Haft and Suarez also announced plans for a new cafe not too far away, as well as a massive warehouse in Ivy City. Despite the empty buildings in the neighborhood, the pair of 28-year-olds already outgrew their current space on 7th Street. The former marines just recently opened the cafe in November 2014, but their own roasting machine supplying house blend to city restaurants and bakeries truly sets them apart from the competition.
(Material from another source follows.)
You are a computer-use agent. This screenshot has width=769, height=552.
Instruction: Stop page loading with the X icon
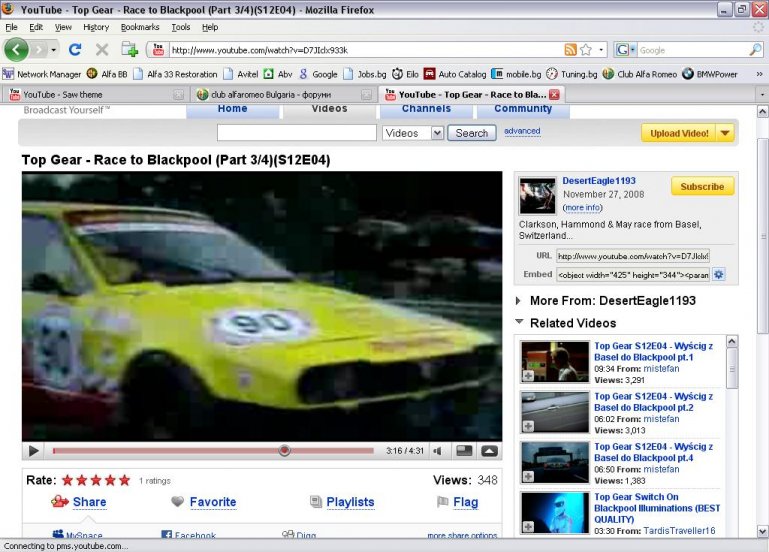coord(101,49)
What should area caffeine addicts expect of the new spaces? In late Fall 2015, Compass Coffee will open in The Shay building along with Chef Tim Ma’s first District venture, a "small local grocery store" and retail spaces. Warby Parker plans to open their third store right next door to Compass, with other fashion brands ready to move in. "Our neighbors will be insane," Haft says, "But it’s hard to top this space, with the roaster, cafe space and everything under one roof. The next location will be smaller, it has to be. It’s just a cafe but will have a familiar look and feel in terms of aesthetic."
Sustainable solutions are a lifestyle choice to them, explains Suarez, from utilizing materials like white oak and blackened steel to powering the roasting machine. But some things will have to change. Suarez, who describes the next space as "definitely cozy" continues, "We don’t want to give away all the surprises. But I think the one that we’re most excited about is the loft." An entire wall of glass along with high ceilings allows perched seating, providing a view to the street outside or the action at the bar below. Combined with fashion-forward neighbors, Haft admits, "Honestly, I think it’s going to kind of be a place where people go to be seen."
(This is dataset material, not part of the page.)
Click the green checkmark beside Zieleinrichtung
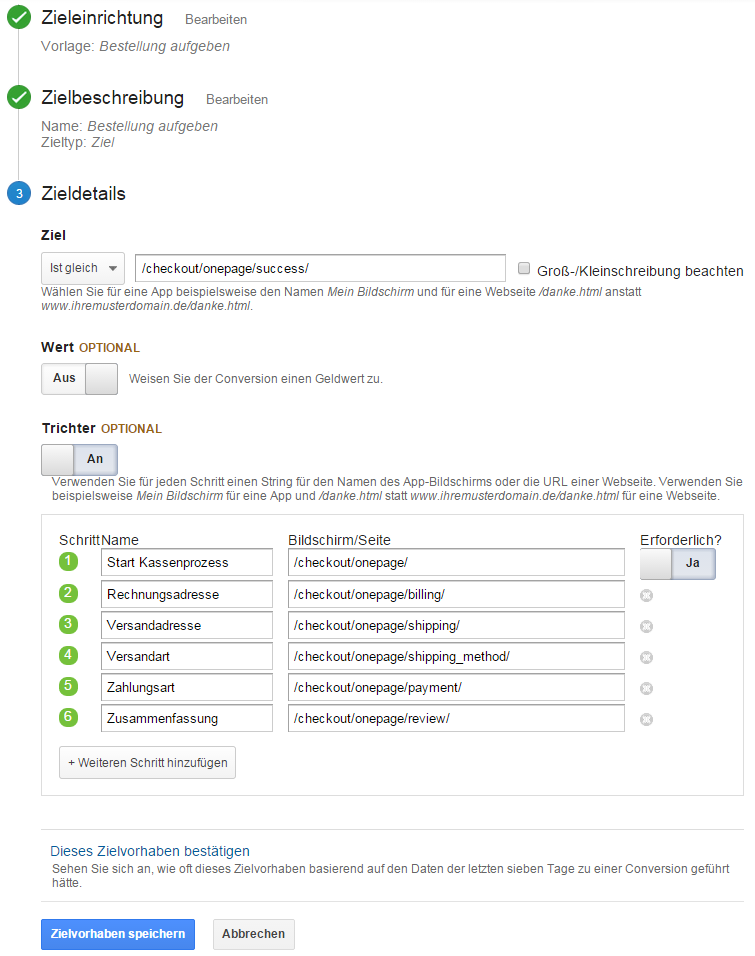Image resolution: width=755 pixels, height=956 pixels. 19,19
But their third location is rather removed from sight, at least for now. The Shaw location currently roasts several thousand pounds of coffee per week. "Look back there, we’re out of space," says Suarez. Sacks of beans stacked to the ceiling line the roaster’s room, clearly competing for parking space on their palettes before shipping out to fill the next day’s orders. "We work with chefs of different restaurants to pair our particular blends to their creations," or in the case of Bearnaise, how to make and serve French press elegantly at the table. An old tomato-canning factory in Ivy City will provide 5,000 square feet of necessary roasting space, along with a much larger warehouse area. "It’s our future home, we don’t need all that space right now. Ivy City will be so massive."
No matter how many cafe locations open, the focus must remain on the best possible product. From Marines to beans, as Haft puts it, "People are tired of the big chains, and look for something authentic, local, and different. That’s what we are trying to be."